* DIRECTIONS *
Please reproduce the lines starting with the line containing "Task: Open the financial services bank icon" and going on through the line containing "pos(1272,143)", changing every "How do I perform" to "How can I complete" and leaving everything else unchanged.
# START OF DATASET CONTENT
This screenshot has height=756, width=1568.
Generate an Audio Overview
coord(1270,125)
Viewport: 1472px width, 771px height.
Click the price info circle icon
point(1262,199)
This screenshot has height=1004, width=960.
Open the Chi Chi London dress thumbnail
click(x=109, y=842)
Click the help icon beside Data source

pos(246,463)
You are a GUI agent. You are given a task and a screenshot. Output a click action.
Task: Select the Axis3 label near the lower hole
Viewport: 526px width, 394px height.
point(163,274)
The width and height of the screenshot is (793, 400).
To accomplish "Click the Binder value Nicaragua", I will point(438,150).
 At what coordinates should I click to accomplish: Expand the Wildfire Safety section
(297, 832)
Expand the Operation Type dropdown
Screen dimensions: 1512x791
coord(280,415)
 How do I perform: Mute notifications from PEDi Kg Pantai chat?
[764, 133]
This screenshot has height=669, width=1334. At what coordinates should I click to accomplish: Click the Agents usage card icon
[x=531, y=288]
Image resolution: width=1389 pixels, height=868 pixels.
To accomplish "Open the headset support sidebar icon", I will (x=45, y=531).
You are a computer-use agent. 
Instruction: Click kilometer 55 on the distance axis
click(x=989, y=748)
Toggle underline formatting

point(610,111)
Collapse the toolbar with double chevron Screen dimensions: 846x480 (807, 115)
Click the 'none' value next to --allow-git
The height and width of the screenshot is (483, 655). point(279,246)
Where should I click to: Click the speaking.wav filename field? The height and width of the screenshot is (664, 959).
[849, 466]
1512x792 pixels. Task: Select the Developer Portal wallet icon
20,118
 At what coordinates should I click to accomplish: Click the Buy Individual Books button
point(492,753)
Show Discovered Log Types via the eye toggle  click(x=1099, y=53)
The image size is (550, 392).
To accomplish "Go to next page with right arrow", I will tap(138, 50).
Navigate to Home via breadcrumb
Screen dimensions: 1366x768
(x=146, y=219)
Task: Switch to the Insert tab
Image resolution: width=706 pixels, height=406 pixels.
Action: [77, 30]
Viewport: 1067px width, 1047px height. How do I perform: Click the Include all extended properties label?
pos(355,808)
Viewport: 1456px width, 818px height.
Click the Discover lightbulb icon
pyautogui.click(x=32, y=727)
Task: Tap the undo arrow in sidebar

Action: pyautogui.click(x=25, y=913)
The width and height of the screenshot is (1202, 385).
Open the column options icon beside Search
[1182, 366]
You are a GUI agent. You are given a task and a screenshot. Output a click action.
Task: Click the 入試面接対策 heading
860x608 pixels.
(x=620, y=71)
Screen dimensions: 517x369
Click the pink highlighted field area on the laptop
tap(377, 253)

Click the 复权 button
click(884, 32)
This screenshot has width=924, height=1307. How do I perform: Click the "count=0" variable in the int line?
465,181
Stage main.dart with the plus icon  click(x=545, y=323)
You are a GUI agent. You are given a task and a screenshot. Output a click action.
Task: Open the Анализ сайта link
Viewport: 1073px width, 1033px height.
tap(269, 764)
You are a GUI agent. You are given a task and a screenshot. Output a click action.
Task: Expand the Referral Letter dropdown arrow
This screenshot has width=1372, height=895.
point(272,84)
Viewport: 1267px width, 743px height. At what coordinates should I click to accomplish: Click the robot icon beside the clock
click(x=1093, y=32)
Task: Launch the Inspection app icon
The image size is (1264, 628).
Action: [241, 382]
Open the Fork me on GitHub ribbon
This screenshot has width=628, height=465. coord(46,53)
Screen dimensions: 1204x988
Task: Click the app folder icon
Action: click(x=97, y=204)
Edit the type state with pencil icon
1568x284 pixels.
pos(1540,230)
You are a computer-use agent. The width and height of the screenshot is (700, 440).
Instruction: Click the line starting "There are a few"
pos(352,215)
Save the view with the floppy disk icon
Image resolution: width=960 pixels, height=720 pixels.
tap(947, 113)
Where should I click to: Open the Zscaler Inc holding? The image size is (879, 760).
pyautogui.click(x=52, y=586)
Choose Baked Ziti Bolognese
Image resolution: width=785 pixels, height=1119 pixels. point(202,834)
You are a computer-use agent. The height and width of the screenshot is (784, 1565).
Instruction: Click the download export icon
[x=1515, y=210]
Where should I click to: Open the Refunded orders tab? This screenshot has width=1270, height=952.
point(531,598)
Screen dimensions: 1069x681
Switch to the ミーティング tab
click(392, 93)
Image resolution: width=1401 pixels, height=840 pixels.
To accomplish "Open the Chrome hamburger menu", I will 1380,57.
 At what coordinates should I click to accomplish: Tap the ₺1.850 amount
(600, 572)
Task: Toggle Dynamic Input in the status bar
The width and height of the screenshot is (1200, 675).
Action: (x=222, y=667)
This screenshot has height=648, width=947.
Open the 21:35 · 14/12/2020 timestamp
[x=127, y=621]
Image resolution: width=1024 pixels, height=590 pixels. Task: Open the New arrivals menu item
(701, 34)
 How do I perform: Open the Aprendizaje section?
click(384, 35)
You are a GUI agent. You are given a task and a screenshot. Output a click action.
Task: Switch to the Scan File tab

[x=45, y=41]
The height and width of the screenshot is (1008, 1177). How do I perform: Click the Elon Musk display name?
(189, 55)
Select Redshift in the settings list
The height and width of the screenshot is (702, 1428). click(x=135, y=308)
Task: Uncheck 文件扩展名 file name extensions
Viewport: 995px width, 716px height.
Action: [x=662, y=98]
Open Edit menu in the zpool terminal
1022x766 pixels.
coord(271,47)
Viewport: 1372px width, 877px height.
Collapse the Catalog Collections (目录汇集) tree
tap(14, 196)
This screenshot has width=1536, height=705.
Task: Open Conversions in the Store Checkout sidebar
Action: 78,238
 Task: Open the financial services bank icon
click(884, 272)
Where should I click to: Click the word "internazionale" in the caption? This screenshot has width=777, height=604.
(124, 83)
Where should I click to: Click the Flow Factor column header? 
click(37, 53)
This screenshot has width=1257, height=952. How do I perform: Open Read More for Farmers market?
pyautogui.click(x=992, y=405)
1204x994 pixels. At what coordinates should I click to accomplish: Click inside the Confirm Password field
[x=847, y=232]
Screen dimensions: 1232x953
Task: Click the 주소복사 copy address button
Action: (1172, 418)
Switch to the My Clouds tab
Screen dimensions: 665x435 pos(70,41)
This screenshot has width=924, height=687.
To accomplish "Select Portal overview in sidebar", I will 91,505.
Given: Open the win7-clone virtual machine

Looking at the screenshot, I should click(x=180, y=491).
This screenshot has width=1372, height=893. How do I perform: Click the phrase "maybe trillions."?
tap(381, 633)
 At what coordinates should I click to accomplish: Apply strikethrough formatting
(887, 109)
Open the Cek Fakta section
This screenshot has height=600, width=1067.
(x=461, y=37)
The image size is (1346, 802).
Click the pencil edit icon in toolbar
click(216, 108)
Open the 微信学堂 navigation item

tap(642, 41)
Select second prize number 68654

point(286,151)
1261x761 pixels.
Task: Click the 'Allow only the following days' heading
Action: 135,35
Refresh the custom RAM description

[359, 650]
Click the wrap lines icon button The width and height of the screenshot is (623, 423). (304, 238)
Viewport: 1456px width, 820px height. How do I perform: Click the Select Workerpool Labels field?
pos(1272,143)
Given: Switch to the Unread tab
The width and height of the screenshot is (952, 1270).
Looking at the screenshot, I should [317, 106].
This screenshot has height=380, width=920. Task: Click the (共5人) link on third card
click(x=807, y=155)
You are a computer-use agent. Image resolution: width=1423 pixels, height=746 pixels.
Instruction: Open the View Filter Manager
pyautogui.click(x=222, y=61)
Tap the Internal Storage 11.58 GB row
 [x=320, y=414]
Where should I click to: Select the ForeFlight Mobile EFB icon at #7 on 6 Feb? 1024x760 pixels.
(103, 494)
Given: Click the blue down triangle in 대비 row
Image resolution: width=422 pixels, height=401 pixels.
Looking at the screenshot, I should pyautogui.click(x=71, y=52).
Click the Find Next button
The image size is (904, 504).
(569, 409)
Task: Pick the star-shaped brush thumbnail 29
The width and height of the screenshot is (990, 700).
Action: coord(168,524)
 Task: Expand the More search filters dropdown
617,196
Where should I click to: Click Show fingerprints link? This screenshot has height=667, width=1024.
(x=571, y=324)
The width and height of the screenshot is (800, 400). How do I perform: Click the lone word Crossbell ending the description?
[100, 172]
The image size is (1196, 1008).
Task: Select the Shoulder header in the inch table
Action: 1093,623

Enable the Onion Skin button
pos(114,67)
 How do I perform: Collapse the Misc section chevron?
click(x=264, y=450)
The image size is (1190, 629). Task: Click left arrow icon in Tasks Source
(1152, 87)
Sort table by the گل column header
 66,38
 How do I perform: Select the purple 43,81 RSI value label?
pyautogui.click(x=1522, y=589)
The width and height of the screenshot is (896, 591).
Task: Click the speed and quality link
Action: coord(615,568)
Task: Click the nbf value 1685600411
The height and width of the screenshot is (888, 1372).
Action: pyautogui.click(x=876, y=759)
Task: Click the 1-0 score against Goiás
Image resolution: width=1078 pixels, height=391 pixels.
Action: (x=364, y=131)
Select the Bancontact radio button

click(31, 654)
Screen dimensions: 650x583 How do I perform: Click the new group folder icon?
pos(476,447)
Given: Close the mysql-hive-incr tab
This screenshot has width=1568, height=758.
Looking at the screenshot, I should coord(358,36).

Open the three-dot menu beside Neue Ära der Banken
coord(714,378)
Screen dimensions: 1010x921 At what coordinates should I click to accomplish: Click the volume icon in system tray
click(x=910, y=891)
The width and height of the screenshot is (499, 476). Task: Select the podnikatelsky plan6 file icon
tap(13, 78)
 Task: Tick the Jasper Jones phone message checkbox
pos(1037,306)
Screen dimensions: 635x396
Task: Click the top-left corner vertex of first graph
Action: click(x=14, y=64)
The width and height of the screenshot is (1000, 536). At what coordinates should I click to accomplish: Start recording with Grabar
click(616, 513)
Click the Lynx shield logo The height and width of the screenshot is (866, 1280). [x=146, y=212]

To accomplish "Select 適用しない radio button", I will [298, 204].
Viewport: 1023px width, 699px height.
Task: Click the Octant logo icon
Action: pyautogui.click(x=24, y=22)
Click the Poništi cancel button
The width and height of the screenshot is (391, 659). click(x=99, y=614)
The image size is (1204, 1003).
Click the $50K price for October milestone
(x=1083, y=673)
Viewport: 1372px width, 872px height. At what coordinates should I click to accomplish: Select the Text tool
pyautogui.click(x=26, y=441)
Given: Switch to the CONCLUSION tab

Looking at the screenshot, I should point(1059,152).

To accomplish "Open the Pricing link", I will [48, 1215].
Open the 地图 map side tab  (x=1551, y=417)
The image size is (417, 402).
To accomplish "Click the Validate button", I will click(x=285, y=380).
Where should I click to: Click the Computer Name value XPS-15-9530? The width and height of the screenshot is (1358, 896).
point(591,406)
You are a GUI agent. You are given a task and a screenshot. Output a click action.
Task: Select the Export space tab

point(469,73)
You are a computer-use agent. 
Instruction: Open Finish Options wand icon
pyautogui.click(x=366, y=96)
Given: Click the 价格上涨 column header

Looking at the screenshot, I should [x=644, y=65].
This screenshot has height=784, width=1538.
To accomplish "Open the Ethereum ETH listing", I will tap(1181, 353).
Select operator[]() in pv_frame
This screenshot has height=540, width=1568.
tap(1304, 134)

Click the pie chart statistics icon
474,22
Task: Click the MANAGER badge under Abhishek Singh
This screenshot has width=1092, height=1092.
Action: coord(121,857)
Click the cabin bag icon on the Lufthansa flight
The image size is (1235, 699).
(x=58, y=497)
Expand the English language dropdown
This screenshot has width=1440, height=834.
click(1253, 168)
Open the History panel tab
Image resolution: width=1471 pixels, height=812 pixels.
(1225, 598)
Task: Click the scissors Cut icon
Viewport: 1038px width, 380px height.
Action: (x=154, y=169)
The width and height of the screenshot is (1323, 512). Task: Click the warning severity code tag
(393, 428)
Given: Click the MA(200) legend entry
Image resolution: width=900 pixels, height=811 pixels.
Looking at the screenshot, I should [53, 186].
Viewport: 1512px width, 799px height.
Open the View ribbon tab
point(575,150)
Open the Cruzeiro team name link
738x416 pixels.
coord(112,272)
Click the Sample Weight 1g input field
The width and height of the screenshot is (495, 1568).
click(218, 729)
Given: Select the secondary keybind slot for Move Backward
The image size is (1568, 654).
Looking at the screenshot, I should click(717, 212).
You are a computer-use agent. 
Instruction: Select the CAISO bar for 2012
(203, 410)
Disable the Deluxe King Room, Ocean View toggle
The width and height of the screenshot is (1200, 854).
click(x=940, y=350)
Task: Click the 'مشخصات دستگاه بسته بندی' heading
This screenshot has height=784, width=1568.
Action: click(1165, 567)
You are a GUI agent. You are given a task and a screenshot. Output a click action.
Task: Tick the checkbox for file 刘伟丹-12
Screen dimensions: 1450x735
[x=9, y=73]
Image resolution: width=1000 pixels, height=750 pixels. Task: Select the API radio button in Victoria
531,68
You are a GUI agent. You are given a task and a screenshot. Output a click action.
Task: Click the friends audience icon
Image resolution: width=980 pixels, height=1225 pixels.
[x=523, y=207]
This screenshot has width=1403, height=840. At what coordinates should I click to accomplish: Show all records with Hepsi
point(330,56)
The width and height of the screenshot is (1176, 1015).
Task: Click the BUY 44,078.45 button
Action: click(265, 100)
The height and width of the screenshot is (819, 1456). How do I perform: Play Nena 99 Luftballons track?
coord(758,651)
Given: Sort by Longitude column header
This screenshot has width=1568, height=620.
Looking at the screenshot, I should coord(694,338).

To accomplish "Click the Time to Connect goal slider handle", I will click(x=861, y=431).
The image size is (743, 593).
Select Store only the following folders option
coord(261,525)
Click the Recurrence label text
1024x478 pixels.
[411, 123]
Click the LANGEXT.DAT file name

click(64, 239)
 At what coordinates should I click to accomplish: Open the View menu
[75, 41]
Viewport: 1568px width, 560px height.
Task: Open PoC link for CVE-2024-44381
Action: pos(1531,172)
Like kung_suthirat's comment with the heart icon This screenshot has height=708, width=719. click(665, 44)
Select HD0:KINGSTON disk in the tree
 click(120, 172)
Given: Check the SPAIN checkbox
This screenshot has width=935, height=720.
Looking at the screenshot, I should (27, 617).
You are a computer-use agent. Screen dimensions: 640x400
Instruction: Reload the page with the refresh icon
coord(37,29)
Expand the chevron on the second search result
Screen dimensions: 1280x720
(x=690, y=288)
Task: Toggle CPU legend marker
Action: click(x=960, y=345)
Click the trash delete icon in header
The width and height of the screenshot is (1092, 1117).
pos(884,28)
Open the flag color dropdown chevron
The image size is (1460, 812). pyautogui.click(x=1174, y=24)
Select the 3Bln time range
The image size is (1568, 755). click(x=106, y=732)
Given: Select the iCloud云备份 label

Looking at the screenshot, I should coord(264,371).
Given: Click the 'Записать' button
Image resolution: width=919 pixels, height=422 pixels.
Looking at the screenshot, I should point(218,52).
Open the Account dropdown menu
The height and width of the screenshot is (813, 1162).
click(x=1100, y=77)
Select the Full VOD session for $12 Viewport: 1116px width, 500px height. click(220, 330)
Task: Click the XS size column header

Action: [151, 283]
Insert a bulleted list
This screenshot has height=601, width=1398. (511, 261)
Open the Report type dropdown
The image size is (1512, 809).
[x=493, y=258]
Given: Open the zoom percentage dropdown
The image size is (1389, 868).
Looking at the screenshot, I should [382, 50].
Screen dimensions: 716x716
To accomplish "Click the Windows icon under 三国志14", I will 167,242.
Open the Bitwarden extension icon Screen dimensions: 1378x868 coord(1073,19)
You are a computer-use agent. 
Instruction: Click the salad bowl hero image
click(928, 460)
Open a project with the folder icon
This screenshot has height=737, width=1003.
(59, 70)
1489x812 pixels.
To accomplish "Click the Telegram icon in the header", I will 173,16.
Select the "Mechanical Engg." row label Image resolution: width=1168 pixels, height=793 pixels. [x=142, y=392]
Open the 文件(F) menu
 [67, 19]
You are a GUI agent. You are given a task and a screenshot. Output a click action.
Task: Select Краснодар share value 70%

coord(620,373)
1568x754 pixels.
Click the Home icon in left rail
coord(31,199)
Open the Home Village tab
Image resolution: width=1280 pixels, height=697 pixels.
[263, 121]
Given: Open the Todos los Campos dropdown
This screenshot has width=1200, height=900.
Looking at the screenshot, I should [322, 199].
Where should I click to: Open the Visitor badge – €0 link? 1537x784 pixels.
# END OF DATASET CONTENT
* ANSWER FOR THE TASK *
 Task: Open the financial services bank icon
click(884, 272)
Where should I click to: Click the word "internazionale" in the caption? This screenshot has width=777, height=604.
(124, 83)
Where should I click to: Click the Flow Factor column header? 
click(37, 53)
This screenshot has width=1257, height=952. How can I complete: Open Read More for Farmers market?
pyautogui.click(x=992, y=405)
1204x994 pixels. At what coordinates should I click to accomplish: Click inside the Confirm Password field
[x=847, y=232]
Screen dimensions: 1232x953
Task: Click the 주소복사 copy address button
Action: (1172, 418)
Switch to the My Clouds tab
Screen dimensions: 665x435 pos(70,41)
This screenshot has width=924, height=687.
To accomplish "Select Portal overview in sidebar", I will 91,505.
Given: Open the win7-clone virtual machine

Looking at the screenshot, I should click(x=180, y=491).
This screenshot has width=1372, height=893. How can I complete: Click the phrase "maybe trillions."?
tap(381, 633)
 At what coordinates should I click to accomplish: Apply strikethrough formatting
(887, 109)
Open the Cek Fakta section
This screenshot has height=600, width=1067.
(x=461, y=37)
The image size is (1346, 802).
Click the pencil edit icon in toolbar
click(216, 108)
Open the 微信学堂 navigation item

tap(642, 41)
Select second prize number 68654

point(286,151)
1261x761 pixels.
Task: Click the 'Allow only the following days' heading
Action: 135,35
Refresh the custom RAM description

[359, 650]
Click the wrap lines icon button The width and height of the screenshot is (623, 423). (304, 238)
Viewport: 1456px width, 820px height. How can I complete: Click the Select Workerpool Labels field?
pos(1272,143)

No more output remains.